Please tally the lines in the records that include the word "value" and answer with the bare number.

[Collected data]
Content starts

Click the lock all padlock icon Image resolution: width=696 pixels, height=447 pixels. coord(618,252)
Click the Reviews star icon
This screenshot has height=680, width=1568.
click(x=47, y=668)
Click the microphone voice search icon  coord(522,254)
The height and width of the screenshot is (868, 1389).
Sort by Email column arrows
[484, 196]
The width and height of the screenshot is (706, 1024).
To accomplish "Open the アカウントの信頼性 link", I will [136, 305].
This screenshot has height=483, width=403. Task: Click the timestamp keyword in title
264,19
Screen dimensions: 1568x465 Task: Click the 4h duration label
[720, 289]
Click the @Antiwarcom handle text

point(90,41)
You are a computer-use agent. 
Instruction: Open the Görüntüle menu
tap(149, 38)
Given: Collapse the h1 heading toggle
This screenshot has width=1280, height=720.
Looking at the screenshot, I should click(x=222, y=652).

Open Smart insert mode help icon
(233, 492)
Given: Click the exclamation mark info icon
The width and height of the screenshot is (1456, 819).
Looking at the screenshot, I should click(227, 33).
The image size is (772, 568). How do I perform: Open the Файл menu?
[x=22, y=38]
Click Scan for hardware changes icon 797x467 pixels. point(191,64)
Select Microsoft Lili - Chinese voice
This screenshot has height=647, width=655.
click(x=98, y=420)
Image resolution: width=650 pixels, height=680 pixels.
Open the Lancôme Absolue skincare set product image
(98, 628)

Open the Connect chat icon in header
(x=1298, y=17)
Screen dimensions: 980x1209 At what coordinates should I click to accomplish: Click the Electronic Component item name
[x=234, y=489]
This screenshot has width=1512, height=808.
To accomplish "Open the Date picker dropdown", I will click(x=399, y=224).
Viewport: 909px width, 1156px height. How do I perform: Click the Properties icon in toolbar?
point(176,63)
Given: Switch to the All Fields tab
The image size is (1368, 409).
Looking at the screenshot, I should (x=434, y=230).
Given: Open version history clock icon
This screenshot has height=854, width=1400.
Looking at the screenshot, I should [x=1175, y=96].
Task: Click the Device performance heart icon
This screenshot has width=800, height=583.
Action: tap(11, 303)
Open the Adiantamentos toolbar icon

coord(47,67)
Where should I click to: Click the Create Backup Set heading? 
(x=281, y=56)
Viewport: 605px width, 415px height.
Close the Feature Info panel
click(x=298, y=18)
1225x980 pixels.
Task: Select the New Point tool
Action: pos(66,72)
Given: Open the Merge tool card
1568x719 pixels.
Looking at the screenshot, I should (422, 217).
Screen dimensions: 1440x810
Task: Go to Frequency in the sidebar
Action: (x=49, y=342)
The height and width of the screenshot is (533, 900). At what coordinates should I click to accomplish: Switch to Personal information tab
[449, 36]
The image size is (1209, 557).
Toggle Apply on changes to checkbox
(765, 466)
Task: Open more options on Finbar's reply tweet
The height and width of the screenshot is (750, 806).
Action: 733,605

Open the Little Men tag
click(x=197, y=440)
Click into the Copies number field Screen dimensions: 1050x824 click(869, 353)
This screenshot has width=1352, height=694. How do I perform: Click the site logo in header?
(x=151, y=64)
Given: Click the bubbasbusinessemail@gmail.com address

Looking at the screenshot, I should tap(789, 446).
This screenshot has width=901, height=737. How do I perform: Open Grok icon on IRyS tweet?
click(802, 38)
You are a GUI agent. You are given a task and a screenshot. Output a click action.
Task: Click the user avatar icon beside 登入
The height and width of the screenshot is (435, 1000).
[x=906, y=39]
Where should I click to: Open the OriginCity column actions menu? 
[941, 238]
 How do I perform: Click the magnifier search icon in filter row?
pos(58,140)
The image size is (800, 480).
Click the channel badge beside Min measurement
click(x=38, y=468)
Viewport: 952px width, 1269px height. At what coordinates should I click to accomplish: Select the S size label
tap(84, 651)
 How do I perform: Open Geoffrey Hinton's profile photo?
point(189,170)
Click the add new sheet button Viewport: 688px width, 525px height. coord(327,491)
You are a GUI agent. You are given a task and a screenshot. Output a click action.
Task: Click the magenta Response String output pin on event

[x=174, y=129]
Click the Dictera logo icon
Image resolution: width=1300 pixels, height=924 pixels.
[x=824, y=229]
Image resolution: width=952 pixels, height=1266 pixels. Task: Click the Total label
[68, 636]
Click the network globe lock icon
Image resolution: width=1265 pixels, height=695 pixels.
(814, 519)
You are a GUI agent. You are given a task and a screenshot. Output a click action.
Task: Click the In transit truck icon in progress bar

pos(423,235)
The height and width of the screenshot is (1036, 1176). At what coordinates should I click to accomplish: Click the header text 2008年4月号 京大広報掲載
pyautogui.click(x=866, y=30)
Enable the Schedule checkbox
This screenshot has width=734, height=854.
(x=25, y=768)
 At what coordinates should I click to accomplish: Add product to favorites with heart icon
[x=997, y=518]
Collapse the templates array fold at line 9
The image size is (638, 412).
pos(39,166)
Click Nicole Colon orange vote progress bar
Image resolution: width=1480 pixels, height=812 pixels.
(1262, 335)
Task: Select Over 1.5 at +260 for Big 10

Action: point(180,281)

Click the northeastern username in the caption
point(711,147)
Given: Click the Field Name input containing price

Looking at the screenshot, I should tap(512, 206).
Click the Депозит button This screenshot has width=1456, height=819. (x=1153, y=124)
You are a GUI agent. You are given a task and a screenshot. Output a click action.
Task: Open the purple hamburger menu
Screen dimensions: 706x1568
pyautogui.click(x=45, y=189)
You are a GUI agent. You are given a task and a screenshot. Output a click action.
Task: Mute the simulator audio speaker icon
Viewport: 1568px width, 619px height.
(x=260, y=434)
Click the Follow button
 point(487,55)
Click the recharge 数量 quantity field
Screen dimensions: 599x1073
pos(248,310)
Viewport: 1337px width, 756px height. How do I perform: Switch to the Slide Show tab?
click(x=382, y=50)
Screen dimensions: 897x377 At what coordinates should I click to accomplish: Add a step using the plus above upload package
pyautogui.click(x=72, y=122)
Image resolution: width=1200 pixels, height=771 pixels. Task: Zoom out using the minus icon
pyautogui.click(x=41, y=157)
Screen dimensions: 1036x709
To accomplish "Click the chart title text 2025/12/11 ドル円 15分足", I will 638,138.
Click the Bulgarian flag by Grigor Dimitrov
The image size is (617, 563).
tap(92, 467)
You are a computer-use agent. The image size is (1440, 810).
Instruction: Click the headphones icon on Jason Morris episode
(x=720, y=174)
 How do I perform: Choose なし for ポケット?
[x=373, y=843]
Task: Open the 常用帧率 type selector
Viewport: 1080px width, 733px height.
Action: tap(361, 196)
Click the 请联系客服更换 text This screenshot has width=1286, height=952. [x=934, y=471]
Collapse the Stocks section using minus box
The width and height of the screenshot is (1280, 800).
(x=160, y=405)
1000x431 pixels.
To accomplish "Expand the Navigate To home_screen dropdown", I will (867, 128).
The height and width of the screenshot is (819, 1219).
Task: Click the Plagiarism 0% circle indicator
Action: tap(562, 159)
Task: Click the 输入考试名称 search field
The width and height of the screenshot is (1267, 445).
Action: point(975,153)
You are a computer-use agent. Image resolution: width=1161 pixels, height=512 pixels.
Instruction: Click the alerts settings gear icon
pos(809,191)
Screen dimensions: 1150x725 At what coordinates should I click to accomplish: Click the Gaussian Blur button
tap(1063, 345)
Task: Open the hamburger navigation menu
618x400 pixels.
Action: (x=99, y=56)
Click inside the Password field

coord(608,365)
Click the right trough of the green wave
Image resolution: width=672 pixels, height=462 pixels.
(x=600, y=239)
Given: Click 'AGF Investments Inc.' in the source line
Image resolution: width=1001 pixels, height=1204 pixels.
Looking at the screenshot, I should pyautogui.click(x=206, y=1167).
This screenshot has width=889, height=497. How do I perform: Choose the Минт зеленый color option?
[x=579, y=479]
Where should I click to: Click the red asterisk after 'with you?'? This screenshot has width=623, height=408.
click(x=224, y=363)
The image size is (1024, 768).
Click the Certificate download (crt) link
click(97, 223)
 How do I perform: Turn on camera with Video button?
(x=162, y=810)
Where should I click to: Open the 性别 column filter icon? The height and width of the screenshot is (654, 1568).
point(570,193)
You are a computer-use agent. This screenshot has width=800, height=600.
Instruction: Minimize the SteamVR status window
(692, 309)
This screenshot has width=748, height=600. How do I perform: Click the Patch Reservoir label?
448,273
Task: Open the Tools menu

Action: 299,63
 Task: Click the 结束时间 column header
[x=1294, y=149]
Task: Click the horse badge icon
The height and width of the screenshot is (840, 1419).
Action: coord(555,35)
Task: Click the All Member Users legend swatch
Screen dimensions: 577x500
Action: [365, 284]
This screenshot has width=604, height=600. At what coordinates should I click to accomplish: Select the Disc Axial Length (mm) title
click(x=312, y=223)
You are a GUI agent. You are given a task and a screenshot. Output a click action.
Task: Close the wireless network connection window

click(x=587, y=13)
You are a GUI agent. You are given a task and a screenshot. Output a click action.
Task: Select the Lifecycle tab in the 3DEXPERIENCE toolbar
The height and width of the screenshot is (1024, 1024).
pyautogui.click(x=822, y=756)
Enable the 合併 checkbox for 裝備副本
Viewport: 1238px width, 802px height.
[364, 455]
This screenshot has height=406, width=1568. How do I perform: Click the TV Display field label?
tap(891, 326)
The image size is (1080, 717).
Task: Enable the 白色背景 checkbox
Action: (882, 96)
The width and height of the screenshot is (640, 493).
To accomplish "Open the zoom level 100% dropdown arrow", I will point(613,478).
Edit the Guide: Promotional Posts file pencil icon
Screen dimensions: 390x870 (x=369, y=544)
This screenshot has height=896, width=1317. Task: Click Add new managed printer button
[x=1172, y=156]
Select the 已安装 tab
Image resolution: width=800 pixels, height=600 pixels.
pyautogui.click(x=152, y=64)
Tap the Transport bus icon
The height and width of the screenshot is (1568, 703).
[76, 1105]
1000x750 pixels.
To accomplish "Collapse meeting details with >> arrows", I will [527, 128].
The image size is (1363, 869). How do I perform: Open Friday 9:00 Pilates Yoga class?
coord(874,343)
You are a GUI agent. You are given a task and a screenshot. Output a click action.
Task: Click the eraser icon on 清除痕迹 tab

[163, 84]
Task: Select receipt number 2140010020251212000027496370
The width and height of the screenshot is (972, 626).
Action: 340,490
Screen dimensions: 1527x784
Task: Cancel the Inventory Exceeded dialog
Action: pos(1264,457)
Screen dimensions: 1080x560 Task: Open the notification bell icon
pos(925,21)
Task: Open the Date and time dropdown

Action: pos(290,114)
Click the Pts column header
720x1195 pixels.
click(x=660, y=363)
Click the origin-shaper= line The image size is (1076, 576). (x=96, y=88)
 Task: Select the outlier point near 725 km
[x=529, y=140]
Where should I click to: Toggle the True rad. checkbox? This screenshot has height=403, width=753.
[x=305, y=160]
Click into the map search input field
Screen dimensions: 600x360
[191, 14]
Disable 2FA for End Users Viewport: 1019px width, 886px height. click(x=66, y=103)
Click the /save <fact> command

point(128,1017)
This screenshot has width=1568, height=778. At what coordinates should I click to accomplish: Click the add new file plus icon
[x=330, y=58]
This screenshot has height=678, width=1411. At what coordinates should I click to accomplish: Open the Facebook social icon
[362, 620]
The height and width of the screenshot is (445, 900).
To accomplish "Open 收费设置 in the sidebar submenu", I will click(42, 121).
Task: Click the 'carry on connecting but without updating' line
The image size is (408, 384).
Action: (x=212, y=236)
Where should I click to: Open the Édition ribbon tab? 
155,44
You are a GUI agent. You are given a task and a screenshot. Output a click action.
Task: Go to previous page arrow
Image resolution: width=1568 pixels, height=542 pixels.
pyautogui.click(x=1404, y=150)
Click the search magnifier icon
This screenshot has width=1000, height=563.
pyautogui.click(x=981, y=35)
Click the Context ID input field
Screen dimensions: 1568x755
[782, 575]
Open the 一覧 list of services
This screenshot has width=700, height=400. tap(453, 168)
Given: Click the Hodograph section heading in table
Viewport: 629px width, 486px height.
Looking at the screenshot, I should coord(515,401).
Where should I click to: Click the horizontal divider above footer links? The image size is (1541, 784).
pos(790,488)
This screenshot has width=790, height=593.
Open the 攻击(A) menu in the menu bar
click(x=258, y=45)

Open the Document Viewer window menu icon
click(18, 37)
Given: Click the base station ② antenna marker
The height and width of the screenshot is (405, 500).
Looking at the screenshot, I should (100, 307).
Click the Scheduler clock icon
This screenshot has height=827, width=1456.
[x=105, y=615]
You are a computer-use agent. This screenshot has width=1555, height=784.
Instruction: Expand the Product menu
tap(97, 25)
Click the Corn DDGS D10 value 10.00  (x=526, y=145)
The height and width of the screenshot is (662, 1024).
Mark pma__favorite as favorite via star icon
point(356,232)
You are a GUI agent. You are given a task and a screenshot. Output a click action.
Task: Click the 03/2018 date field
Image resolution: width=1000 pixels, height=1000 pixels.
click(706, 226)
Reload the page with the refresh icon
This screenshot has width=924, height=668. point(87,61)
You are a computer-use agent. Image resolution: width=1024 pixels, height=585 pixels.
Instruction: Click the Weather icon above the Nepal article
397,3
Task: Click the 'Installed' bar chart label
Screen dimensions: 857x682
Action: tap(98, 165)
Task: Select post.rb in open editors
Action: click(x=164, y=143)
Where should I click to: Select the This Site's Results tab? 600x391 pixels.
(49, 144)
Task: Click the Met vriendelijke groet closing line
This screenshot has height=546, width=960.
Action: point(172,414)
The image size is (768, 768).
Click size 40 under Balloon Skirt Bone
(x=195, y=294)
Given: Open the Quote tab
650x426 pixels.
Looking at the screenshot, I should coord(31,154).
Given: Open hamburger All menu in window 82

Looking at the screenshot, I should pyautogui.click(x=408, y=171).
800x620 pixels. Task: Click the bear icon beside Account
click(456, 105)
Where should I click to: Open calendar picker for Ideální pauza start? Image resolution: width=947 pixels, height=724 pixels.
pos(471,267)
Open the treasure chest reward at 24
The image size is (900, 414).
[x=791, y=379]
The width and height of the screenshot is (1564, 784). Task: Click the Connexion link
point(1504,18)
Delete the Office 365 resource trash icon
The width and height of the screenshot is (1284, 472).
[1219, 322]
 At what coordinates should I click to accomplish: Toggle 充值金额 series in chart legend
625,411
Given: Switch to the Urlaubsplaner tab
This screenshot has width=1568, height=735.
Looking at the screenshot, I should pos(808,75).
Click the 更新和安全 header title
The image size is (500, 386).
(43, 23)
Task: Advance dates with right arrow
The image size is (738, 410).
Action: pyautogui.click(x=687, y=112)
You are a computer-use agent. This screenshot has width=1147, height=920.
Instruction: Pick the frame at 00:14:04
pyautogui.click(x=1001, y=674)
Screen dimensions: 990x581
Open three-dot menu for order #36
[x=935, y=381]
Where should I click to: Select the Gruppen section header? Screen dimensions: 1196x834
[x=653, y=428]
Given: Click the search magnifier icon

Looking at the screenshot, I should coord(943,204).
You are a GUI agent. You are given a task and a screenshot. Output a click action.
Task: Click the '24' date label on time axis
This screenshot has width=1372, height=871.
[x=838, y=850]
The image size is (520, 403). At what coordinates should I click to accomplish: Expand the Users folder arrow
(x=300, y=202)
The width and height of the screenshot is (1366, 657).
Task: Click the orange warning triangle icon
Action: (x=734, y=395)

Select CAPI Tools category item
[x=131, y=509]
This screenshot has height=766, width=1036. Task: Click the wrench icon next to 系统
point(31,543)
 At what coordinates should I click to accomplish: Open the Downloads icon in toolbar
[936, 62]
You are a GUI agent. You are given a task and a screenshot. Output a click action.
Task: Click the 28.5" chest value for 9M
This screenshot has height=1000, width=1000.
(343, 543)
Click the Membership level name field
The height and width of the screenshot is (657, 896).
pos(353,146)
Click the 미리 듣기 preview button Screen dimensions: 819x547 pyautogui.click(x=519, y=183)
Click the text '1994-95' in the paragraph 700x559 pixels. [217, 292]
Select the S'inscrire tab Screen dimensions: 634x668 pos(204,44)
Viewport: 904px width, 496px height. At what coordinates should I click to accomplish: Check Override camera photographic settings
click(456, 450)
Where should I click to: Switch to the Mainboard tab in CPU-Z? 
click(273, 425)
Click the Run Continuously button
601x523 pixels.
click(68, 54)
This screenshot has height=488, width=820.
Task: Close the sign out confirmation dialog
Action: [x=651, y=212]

Content ends

:: Finished task ::
2